Further, while management projects performance fees within $10−$20 million, we expect higher fees, led by improved performance at Brandywine and Martin Currie, similar to the prior quarter.
However, Legg Mason's investment performance during the quarter is likely to be challenged by net equity outflows, according to management. Overall, we expect a decent quarter on the revenue front for Legg Mason.
While majority of expenses are fixed in nature, management projects a rise in compensation expense owing to seasonality. Additionally, the company is likely to incur roughly $8 million in incremental investments toward its global distribution business.
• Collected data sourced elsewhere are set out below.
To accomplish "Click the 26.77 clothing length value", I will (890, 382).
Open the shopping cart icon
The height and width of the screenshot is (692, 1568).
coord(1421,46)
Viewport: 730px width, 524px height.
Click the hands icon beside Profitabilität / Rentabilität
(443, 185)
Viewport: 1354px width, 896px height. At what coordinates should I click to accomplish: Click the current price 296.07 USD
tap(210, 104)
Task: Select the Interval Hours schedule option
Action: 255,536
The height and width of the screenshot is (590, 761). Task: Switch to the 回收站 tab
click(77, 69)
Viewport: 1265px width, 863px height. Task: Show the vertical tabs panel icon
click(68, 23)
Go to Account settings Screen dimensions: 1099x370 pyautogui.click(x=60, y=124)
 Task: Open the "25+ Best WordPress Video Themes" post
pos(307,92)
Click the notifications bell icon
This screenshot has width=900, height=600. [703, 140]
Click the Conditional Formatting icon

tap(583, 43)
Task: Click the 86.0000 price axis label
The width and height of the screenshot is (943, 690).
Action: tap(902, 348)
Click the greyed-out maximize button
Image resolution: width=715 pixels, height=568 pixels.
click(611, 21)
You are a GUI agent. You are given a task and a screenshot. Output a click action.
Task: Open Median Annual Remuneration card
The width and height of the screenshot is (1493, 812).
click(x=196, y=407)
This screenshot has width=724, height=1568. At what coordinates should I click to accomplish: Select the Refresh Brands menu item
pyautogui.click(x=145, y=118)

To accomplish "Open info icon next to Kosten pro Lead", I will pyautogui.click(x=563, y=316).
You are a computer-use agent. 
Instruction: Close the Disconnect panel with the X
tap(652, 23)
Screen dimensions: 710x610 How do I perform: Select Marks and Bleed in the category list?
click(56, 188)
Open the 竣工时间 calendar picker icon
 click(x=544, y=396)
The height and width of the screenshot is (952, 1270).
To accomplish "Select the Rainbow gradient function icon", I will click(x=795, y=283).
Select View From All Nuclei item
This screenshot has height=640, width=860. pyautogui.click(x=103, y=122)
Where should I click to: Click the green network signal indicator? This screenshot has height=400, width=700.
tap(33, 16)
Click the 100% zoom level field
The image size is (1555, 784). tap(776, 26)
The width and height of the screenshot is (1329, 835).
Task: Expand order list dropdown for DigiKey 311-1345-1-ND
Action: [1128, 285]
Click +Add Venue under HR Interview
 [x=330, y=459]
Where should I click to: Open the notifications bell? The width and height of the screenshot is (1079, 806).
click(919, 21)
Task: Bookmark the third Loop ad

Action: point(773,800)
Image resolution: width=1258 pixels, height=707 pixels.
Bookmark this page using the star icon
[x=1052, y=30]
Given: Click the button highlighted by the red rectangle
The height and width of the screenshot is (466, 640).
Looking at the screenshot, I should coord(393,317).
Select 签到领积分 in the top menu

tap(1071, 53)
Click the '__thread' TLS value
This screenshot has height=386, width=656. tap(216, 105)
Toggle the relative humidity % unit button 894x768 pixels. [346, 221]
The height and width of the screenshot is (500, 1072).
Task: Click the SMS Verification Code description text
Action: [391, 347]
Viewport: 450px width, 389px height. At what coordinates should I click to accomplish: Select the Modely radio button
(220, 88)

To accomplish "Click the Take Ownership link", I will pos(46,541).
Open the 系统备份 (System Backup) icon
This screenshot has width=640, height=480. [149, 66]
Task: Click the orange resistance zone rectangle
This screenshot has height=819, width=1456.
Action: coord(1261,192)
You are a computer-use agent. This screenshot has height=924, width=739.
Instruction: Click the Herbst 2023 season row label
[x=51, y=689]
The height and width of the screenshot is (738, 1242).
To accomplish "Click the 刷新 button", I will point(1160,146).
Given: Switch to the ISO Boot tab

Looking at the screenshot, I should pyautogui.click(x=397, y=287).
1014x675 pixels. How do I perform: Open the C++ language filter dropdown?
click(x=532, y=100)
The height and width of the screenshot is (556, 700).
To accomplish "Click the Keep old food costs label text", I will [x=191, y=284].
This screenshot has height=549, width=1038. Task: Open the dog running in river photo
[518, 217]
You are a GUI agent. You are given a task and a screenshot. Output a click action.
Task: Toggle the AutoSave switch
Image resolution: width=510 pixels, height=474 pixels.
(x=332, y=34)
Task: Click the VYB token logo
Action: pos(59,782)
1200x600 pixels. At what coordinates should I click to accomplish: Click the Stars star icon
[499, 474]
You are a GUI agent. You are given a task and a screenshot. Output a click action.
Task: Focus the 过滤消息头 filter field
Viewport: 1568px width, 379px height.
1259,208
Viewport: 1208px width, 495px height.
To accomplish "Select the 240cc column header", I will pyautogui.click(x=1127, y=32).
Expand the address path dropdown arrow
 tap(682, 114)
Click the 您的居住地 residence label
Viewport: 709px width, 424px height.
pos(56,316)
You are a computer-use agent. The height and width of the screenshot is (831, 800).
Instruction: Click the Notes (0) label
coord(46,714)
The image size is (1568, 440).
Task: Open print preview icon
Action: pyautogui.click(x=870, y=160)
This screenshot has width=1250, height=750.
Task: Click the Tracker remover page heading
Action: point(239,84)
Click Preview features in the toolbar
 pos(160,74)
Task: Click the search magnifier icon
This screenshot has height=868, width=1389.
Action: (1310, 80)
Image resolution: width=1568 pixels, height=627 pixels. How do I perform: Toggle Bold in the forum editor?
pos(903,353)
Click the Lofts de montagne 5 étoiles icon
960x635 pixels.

Nonetheless, it remains bullish regarding margin expansion owing to absence of integration cost and M&A activity.
Notably, Legg Mason has already repurchased shares worth $14 million during the quarter, and intends to maintain the buy back of shares worth $90 million each quarter.
Further, the company expects to record a one-time tax benefit of approximately $10,000−$20,000, in accordance with amendments to New York City's corporate tax structure; as well as benefit of roughly $12,000 driven by tax planning strategies.
Separately, Legg Mason announced plans to acquire 75% stake in Australia-based specialty asset manager, RARE Infrastructure, Ltd., in Jul 2015. The company seeks to enhance its equity liquid alternative investments offerings with the acquisition. Expected to close in the December-end quarter of 2015, the deal will likely be accretive to the company's earnings in the next calendar year.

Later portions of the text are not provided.